Pathology and dynamics of particular cells and the molecular components of immune system is still challenging to be traced within living organisms. The techniques of molecular imaging (MI) are promising tools to monitor the immune system at work, to improve or allow personalized diagnostics and treatment, especially of the autoimmune diseases. In this study some possible targets for MI and biosensing are discussed. The personalized medicine, in addition to bioinformatics-based systemic approach, requires extensive research and novel high-throughput technologies like next generation of imaging, biosensing experimental systems based on microfluidics, nanotechnology, femtochemistry, superresolution (STED, STORM, PALM, SOFI, etc.), label-free imaging, spectroscopy (including TCSPC), MRI, multimodal optical methods, accoustic imaging through ultrasonic waves, nuclear medicine methods like SPECT and PET. Moreover, dedicated designs of modular Lab-on-Chip solutions are of high demand to perform multipurpose cell measurement and give a possibility to flexibly interact with sensed objects.
TopIntroduction
Chronic autoimmune disorders are the reason for serious complication or damage in functionality of human bodies (see fig. 1). They affect multiple parts of central nervous system (CNS); particular tissue like thyroid gland; blood cells or hematopoietic system leading often to unrecoverable damage of the target or its functionality (Betterle, Lazzarotto, & Presotto, 2004). Although some understanding of the reasons of pathology can be achieved throughout theoretical modeling using methods of bioinformatics, immunogenetics and immunomics, as recently pointed out by Brusic, Gottardo, Kleinstein, Davis and Human Immunology Project Consortium steering committee (2014) and Kidd, Peters, Schadt and Dudley (2014), the study of the dynamics of particular cells and the molecular components of immune system is still hard to perform in living organisms (Garber, 2014). Among others, the techniques of molecular imaging (MI) seem to be the most promising tool to monitor the immune system at work (Zaretsky et al., 2012). In this study a review of some currently used techniques is presented and their possible applications in particular autoimmune disorders, like idiopatic or immune thrombocytopenia purpura (ITP, abnormally low platelet counts) (Badalin, 2014; Bussel et al., 2007; Peñalver et al., 2006) are discussed.

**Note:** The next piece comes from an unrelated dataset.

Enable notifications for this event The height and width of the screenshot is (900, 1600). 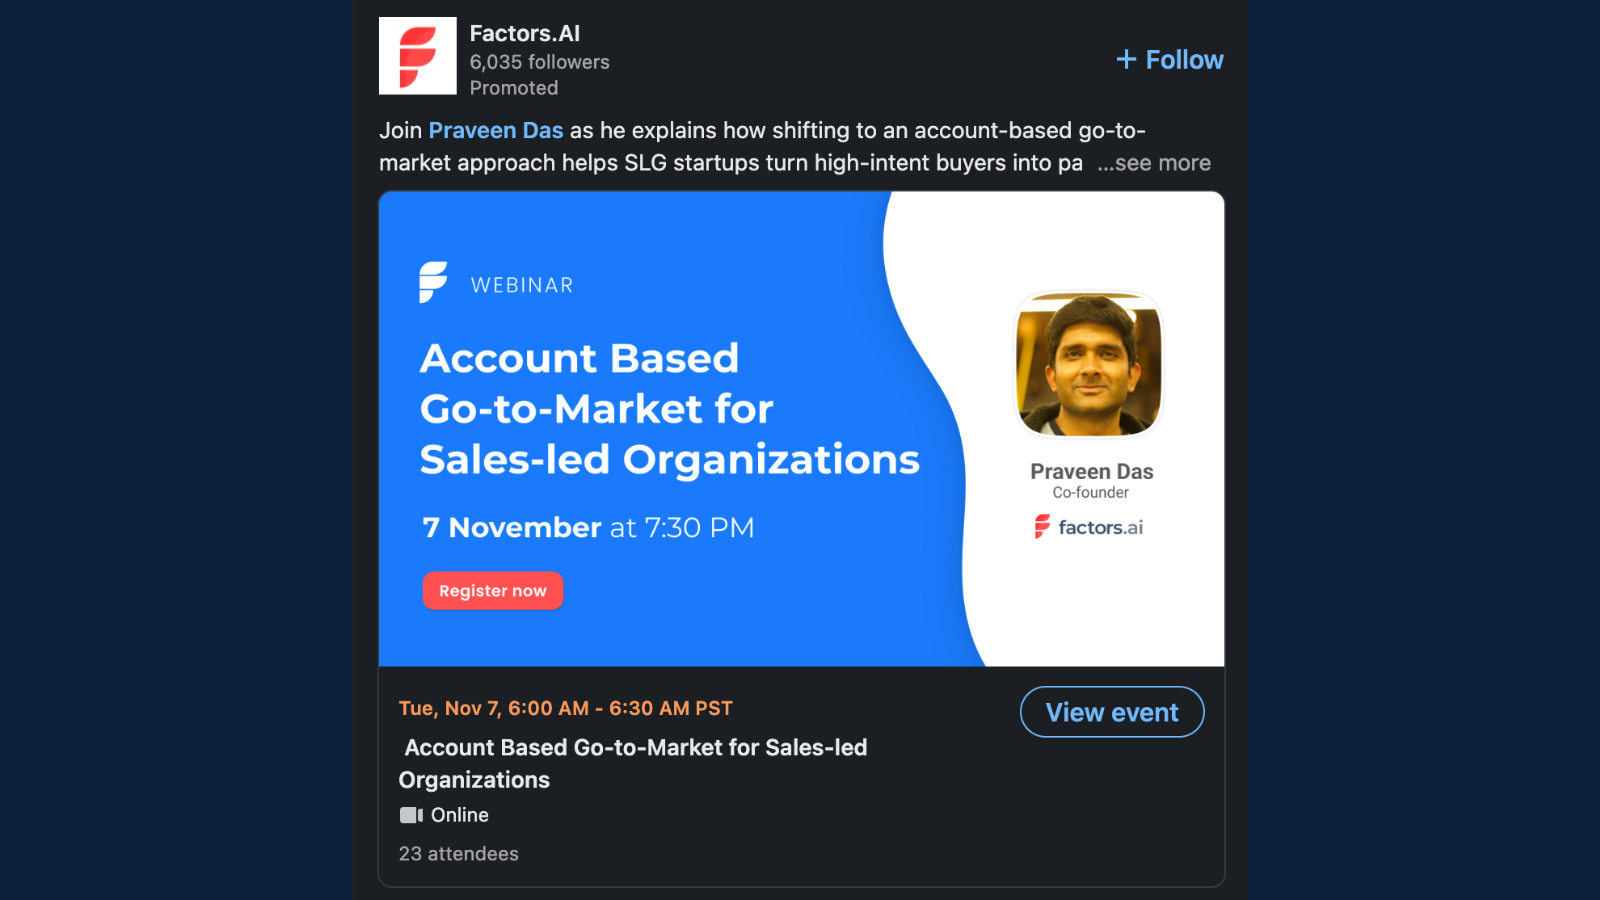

Figure 1. Organs and tissues under attack of autoimmune process, trigerred by external and internal factors
This chapter pays special focus on some advances in techniques of molecular imaging adapted to improve or allow personalized diagnostics and treatment in immunology, especially autoimmune diseases. Some of MI techniques are suitable to investigate in precision already known immunosuppressive therapies leading to understanding the underlying processes responsible for their effectiveness or its lack. As discussed, for instance, in the notes of Lydyard and Whelan (2011), a number of successful treatment methods for ITP, including intravenous gamma globulin, corticosteroids, cytostatics and monoclonal antibodies, have been proven to be clinically useful (Peñalver et al., 2006; Conrad, 2009; Conrad and Fritzler, 2007; Conrad, 2011; Conrad, Schößler, Hiepe, & Fritzler, 2011). However, these therapies usually fail on long term scale. The molecular-cell interaction, responsible for development of autoimmune disorders of this kind are still rather poorly understood in vivo in humans and difficult or expensive to diagnose. Moreover, understanding of the complexity of epigenetic interactions leading to autoimmune disorders is still at its advent, although the epigenetics acts as a key factor in this domain (see fig. 2).
Figure 2. Interaction of environmental, genetic and immunological factors regulates immunoresponse within the body. Deregulation of this process is responsible for autoimmune disorders.